The band opens with Roadhouse Blues, a crowd-pleaser Manzarek still
plays live when he tours with Krieger.
"All we have to do is step onstage and have Robby play the opening
lick and the audience breaks into a cheer of appreciation and
acknowledgment and knowledge of the song," he says.
"Then when we get to the end of it the whole audience sings 'I woke
up this morning, I got myself a beer. The future is uncertain, and the end
is always near.' Man, they're singing that song with us in Belgium
these days. It's amazing. And what a great line, 'The future's
uncertain, the end is always near.'
"Sort of prophetic in a way. Jim didn't have really long to go after
that. It's almost as if there's an intimation of his mortality, and
the tragedy that was to come.
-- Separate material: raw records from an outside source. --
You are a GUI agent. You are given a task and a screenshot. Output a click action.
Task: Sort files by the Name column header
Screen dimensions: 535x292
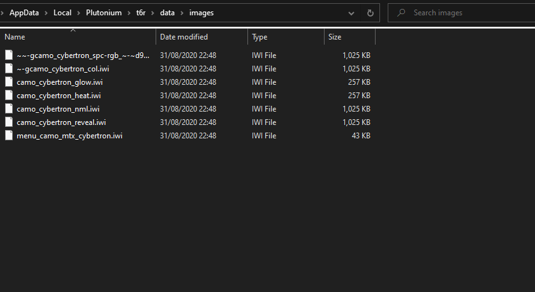(x=15, y=38)
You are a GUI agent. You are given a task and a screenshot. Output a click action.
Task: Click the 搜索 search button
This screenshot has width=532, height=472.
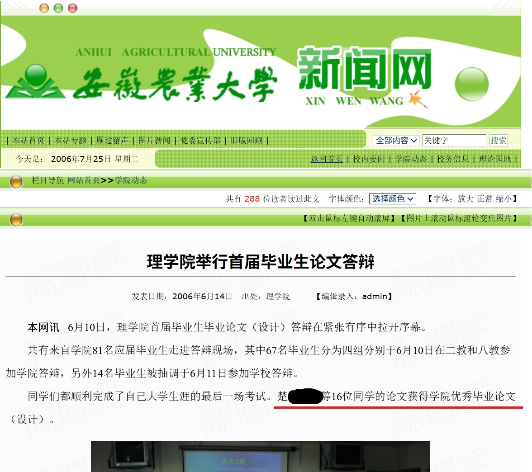pos(498,140)
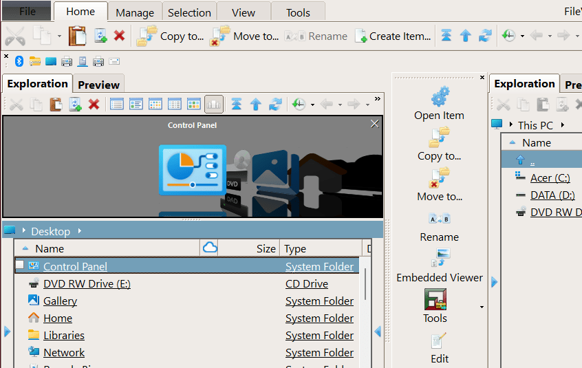Click the Create Item... button

(393, 36)
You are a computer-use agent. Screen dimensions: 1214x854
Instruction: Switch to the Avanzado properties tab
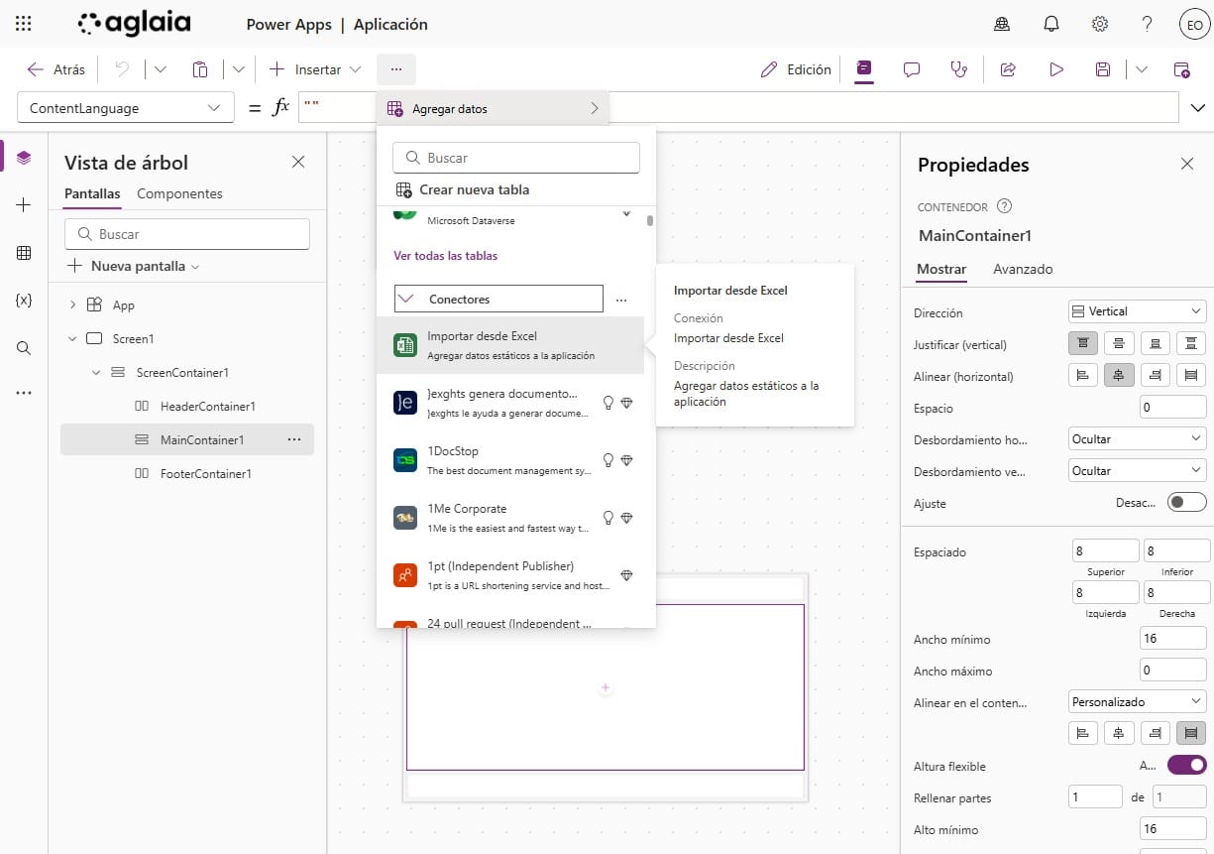point(1023,269)
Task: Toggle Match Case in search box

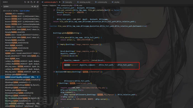Action: (32, 6)
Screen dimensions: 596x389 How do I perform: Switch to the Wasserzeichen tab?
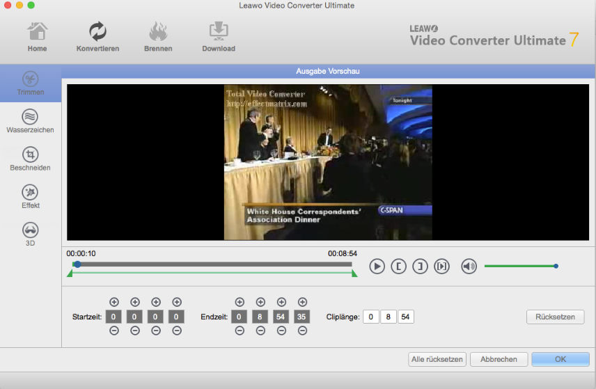(x=31, y=120)
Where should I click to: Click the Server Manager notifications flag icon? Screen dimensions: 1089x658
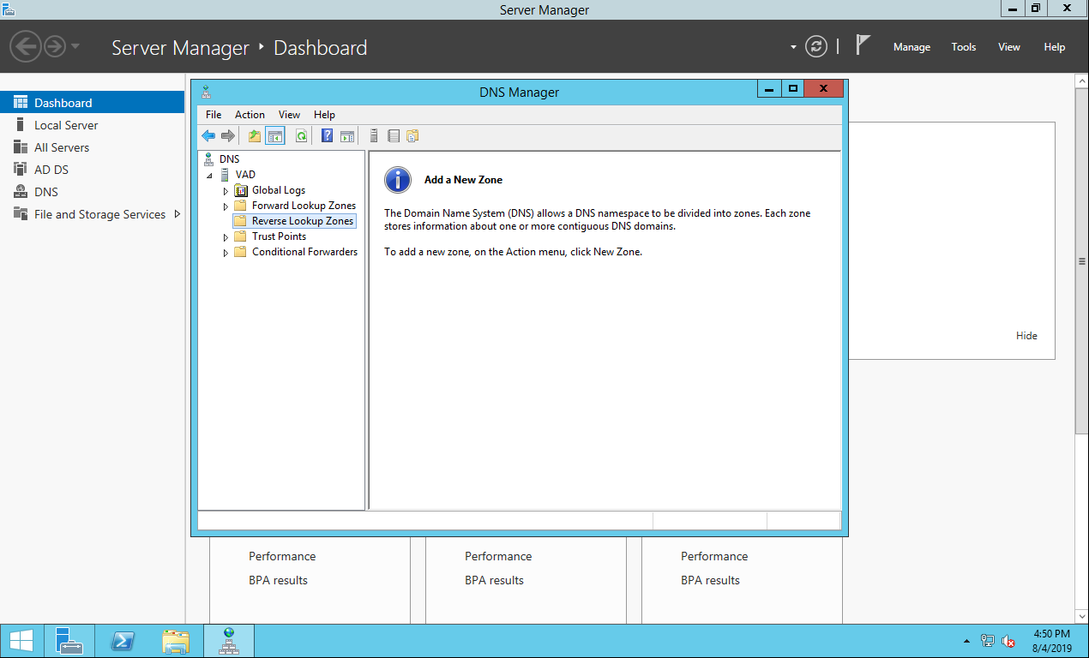point(863,46)
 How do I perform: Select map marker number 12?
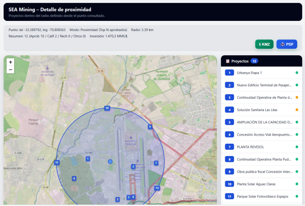157,188
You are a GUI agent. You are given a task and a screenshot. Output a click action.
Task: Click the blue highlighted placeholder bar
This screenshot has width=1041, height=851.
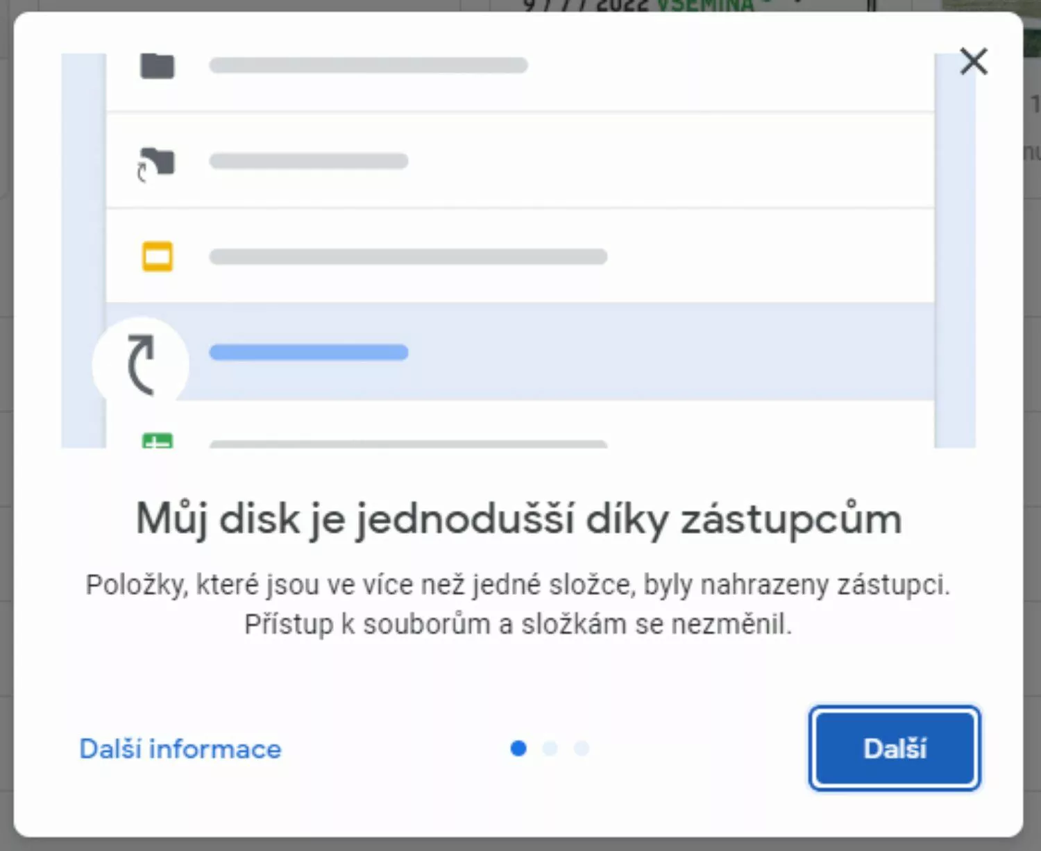pyautogui.click(x=309, y=352)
It might have flashed before his eyes
-- the future's uncertain, and the end is always near. Can you
imagine him writing that alone at night? I wouldn't be surprised if
that's what happened...the angel of death brushed his wing, or the
angel of death brushed her wing, her wing, against his shoulder as he
was writing. He probably got a shiver in completing that line. It's a
great line, but it's also tragic."
Morrison seems to be on his best behaviour, a far cry from some of
his other shows.
Asked what the wildest thing he ever saw Morrison do, Manzarek laughs.
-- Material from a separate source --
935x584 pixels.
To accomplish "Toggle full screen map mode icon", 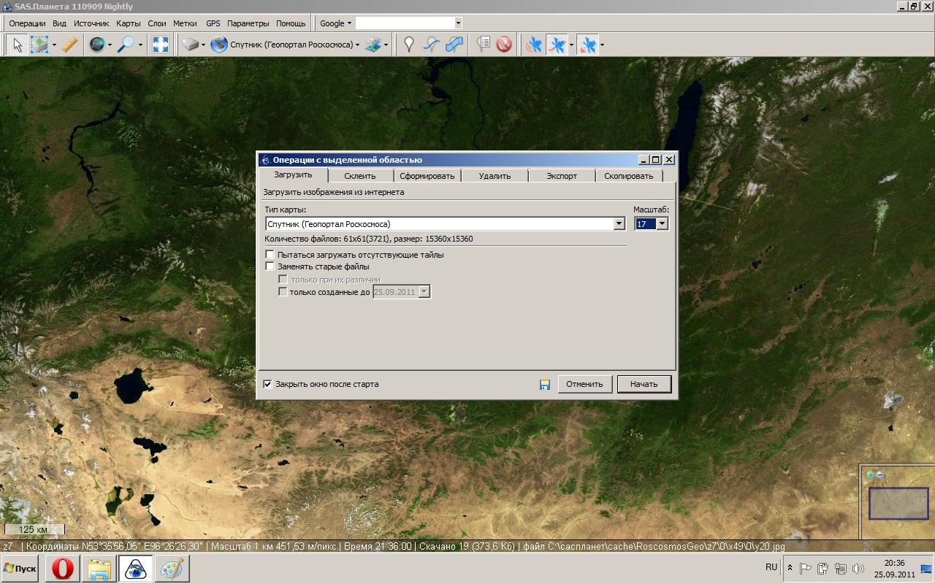I will coord(161,45).
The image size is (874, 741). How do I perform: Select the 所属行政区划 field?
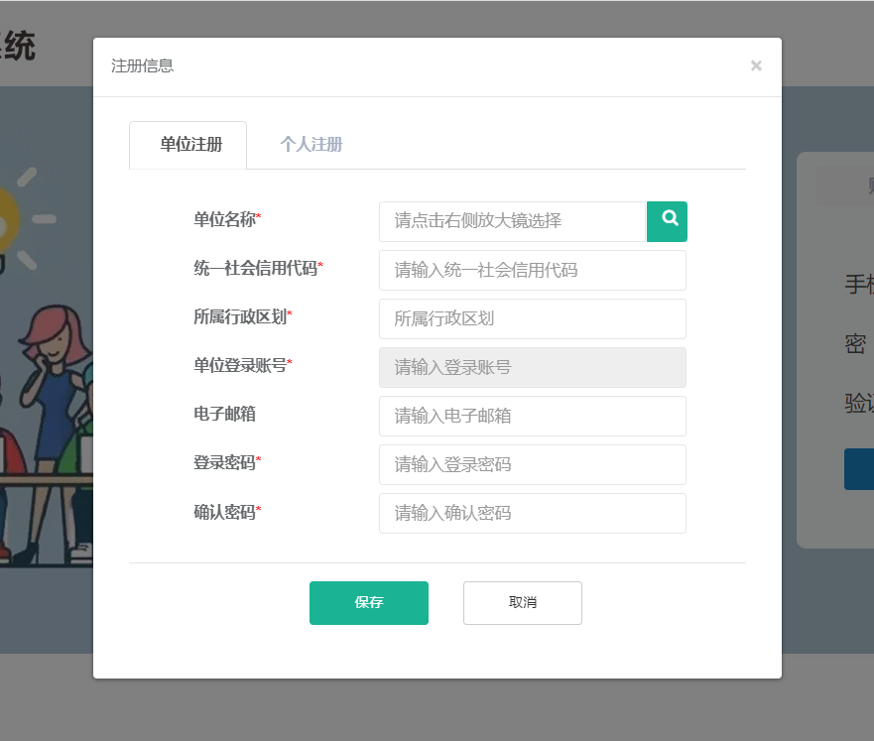(532, 318)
"What was the wildest thing? I'm not telling you! Are you kidding?
How about Miami, let's go with Miami (where Morrison exposed himself
to the audience in 1969). The man could eventually have gone to jail
for that performance. Can you imagine that? They were going to put
him in jail for Miami."
In fact, Morrison was sentenced to six months in jail for his Miami
hijinks, and was out on bail when he died in Paris on July 3, 1971.
Manzarek has probably talked about the Miami show thousands of times,
but still gets worked up discussing Morrison's legal troubles.
"[He was] scared. Scared [bleepless], man. We were all scared
[bleepless]. He was going to go to jail. To jail! 'What did I do?'
'Well, you performed an obscene act in public.' 'What was obscene?'
'You whipped out that
"And there were no photos. There were a hundred photos offered in
evidence, and not a single photo of that magnificent [body part]."
"What, did people stop taking photos all of a sudden? Fourteen
thousand people went 'Oh! My God, look at it! It's there! It's
alive!' It was odd.
"There were photos of everything else, the riots, Jim with the lamb,
all offered in evidence, and not a single photo of exposure. And yet
he was found guilty of that charge [indecent exposure]. He was found
guilty of two charges. One was obscenity, open profanity: 'Oh my God,
he used the f-word at a concert! How horrible, he must be put in jail
for that!' And he exposed himself publicly.
"Each one of those was a three-month sentence. Wouldn't you think
that public exposure would be a lot longer? But they were equal
sentences, three months apiece."
Are there more live albums in the pipeline? Manzarek won't say. But
he is still keeping a busy schedule as a musician. He toured the
States and Europe with Krieger this summer, and is gigging with blues
guitarist Roy Rogers. Resting on his laurels is the last thing on his mind.
"Why? My fingers still work, my brain still works. I'm strong and
healthy, eat good food, and I love to play music. People have said to
me 'Why do you do this, Ray?'
"What am I going to do, just sit around?"